Between the line containing "Task: Click the 2021 x-axis label" and the line containing "Task: Select the Image radio button" lies a run of lines; give that run again exactly, with both of those lines, and nothing else from the entries below.

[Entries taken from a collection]
**********

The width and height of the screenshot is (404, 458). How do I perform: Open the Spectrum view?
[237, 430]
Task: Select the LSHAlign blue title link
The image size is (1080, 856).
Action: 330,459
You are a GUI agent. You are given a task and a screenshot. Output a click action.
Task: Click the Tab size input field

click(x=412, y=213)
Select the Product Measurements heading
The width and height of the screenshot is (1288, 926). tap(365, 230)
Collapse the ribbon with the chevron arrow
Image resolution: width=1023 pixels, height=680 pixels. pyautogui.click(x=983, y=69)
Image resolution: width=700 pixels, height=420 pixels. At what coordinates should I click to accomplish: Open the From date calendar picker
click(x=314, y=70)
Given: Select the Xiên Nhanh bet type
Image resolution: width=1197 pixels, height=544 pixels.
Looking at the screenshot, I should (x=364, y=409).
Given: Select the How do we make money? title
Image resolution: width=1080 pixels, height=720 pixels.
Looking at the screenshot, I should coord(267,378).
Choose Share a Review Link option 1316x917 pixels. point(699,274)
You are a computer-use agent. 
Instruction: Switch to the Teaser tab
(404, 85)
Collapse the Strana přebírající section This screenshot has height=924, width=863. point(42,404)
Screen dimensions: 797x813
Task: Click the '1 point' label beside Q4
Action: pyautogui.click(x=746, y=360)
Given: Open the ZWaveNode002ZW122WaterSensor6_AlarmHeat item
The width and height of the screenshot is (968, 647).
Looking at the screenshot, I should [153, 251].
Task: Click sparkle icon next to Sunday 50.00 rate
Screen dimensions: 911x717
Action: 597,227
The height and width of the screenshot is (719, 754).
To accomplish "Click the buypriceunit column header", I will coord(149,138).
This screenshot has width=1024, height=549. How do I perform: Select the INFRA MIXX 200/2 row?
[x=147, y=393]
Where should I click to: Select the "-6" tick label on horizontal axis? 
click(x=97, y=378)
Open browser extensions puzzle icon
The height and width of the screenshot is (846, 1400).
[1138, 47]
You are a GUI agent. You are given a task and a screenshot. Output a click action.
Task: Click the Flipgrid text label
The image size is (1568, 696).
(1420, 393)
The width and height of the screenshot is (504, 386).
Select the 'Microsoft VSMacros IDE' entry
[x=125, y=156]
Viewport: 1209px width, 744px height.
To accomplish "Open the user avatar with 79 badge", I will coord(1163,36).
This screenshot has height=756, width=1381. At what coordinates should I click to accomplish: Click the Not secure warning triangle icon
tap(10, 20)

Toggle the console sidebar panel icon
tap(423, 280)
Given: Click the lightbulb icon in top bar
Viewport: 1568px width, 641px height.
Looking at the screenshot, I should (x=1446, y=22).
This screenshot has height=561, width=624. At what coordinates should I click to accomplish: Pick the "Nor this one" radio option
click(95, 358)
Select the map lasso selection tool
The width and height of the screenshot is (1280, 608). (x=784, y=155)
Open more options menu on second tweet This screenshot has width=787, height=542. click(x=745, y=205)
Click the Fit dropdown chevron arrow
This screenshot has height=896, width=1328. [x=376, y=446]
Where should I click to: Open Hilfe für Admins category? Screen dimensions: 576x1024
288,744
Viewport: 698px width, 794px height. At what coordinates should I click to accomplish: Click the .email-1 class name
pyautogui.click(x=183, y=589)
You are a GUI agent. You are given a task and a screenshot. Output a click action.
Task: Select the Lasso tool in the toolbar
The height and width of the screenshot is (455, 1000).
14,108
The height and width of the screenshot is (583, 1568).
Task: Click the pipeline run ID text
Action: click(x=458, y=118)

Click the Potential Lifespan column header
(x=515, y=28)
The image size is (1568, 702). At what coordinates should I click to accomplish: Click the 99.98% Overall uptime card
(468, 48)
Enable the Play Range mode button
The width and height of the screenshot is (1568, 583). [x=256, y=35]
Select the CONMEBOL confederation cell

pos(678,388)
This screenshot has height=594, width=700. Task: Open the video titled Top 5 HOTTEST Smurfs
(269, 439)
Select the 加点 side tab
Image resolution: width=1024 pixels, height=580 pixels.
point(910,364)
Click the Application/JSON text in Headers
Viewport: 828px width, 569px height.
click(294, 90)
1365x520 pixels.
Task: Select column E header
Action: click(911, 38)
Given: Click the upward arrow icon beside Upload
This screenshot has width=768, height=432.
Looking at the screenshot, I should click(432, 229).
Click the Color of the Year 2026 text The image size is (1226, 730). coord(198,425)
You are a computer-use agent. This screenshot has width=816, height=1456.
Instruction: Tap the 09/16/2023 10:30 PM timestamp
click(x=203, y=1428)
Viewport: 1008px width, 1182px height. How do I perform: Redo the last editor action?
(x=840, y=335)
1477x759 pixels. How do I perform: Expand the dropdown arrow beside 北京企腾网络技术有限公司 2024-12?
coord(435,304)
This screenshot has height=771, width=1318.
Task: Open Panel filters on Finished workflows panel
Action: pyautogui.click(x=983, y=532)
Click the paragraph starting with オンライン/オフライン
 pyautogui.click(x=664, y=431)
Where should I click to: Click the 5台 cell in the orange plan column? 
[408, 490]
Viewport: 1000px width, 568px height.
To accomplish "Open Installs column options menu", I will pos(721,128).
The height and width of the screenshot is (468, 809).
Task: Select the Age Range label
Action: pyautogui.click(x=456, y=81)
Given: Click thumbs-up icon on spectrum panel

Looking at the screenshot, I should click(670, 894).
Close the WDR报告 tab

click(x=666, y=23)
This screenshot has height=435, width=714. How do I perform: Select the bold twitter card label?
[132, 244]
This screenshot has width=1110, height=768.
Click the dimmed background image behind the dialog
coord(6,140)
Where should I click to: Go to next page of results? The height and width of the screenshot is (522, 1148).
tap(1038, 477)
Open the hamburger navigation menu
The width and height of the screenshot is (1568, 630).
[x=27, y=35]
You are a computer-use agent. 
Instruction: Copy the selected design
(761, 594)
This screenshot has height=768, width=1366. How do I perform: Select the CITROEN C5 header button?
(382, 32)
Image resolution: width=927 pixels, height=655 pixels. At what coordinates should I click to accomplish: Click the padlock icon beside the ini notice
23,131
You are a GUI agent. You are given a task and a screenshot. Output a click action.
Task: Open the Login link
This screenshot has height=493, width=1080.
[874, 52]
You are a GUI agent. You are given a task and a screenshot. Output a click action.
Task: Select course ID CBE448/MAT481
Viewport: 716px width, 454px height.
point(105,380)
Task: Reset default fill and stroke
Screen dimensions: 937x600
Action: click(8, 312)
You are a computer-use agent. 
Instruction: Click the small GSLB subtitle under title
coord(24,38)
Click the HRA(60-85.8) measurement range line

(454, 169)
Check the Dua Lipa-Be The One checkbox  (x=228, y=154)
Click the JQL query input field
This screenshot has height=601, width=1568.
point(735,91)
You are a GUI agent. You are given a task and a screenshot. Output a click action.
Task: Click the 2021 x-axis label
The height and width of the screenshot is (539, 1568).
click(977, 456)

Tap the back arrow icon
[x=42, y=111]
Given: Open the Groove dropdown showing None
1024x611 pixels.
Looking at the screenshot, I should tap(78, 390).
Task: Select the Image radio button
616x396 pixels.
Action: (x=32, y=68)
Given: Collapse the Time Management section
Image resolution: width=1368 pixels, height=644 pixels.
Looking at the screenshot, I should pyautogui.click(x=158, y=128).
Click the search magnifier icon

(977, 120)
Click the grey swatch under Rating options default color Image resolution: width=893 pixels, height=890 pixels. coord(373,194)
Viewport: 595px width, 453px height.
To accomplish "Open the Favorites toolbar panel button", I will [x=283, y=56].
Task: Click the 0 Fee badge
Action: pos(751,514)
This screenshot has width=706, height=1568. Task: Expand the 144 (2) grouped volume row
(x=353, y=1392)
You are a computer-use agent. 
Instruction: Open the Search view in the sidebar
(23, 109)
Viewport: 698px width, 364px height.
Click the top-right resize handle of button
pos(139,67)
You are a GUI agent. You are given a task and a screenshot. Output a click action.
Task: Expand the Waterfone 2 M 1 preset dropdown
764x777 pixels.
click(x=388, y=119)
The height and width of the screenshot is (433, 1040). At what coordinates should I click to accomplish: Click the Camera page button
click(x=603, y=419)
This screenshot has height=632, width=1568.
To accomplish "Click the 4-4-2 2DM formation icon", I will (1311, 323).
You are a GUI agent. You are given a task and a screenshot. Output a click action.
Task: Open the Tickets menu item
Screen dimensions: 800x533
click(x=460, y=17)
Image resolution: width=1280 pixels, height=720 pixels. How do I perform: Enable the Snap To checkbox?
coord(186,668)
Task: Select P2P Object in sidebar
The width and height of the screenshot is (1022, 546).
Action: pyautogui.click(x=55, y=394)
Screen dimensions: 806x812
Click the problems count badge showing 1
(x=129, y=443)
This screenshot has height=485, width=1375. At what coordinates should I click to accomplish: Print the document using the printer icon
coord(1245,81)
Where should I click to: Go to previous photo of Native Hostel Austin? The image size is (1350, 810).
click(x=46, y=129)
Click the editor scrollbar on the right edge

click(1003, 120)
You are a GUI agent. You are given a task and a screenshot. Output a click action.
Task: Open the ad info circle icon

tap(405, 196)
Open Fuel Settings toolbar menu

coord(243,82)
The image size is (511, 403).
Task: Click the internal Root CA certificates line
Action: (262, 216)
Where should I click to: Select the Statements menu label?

**********

__RESPONSE TO THE TASK__.
Task: Click the 2021 x-axis label
The height and width of the screenshot is (539, 1568).
click(977, 456)

Tap the back arrow icon
[x=42, y=111]
Given: Open the Groove dropdown showing None
1024x611 pixels.
Looking at the screenshot, I should tap(78, 390).
Task: Select the Image radio button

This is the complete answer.